EXERCISE DESCRIPTION – Your answer should consist of every line from the records that holds the string "icon".

PROVIDED RECORDS –
*** Begin section ***

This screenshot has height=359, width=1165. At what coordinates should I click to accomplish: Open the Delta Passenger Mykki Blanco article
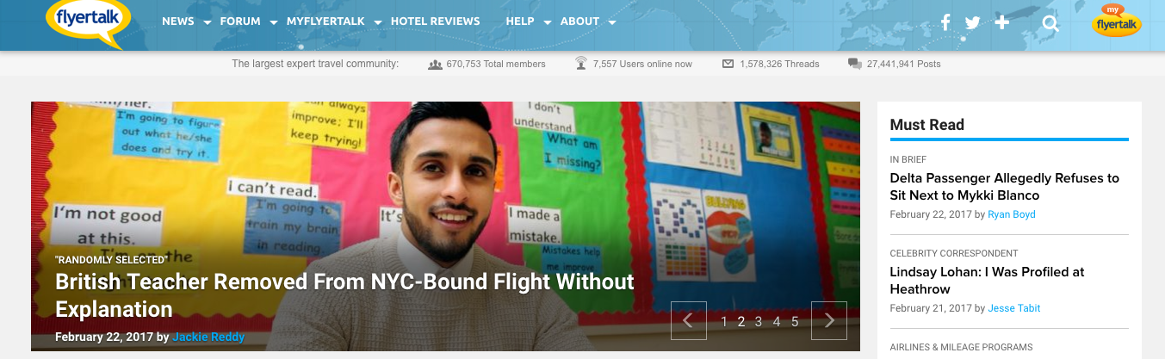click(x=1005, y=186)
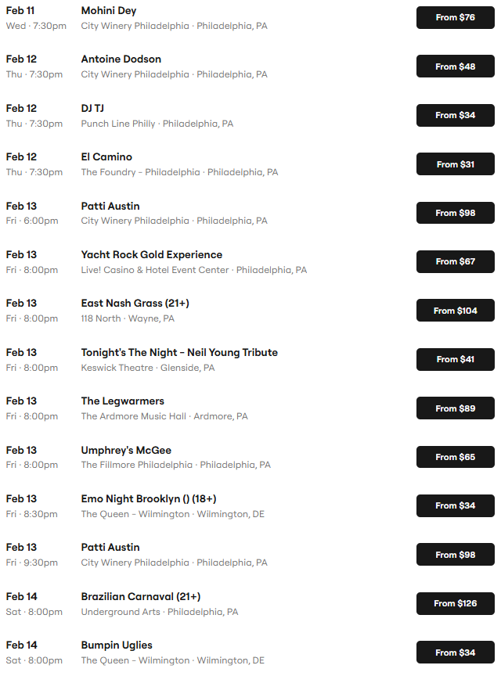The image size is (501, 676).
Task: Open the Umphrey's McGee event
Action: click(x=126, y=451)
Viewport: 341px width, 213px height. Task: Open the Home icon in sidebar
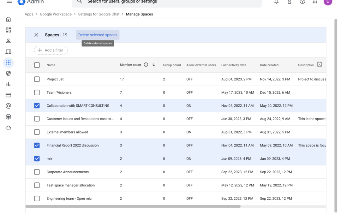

*** End section ***
*** Begin section ***

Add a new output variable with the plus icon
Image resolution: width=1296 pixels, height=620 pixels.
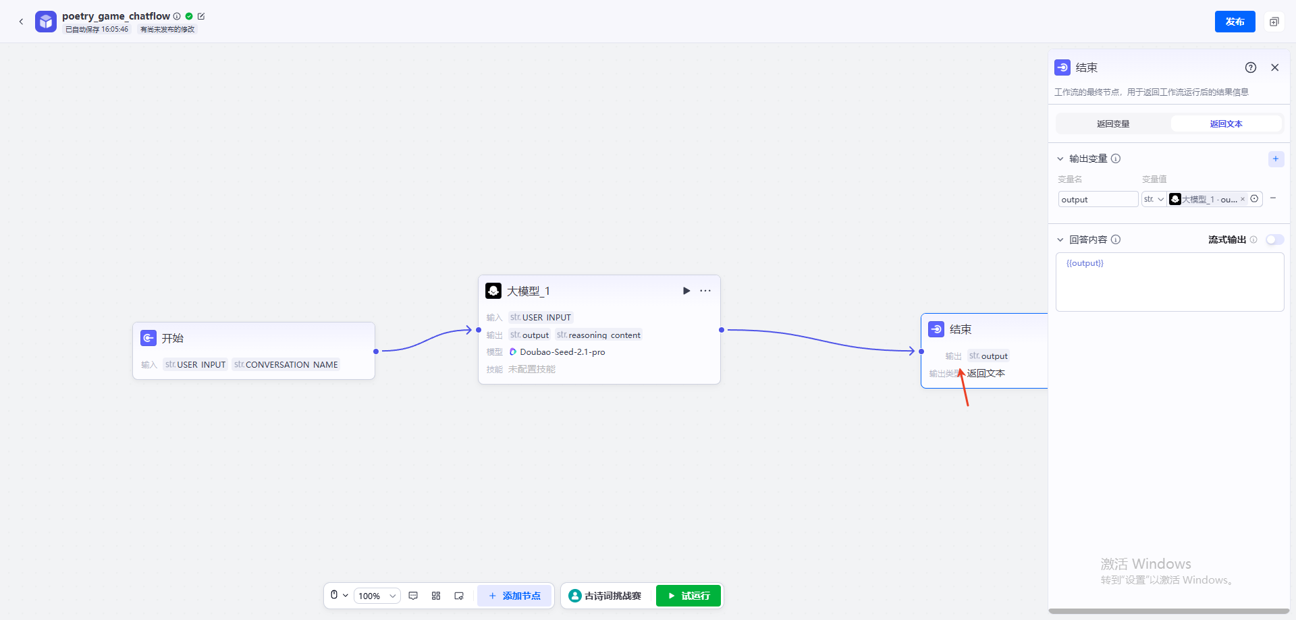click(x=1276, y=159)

*** End section ***

EXPECTED ANSWER –
Viewport: 341px width, 213px height. Task: Open the Home icon in sidebar
Add a new output variable with the plus icon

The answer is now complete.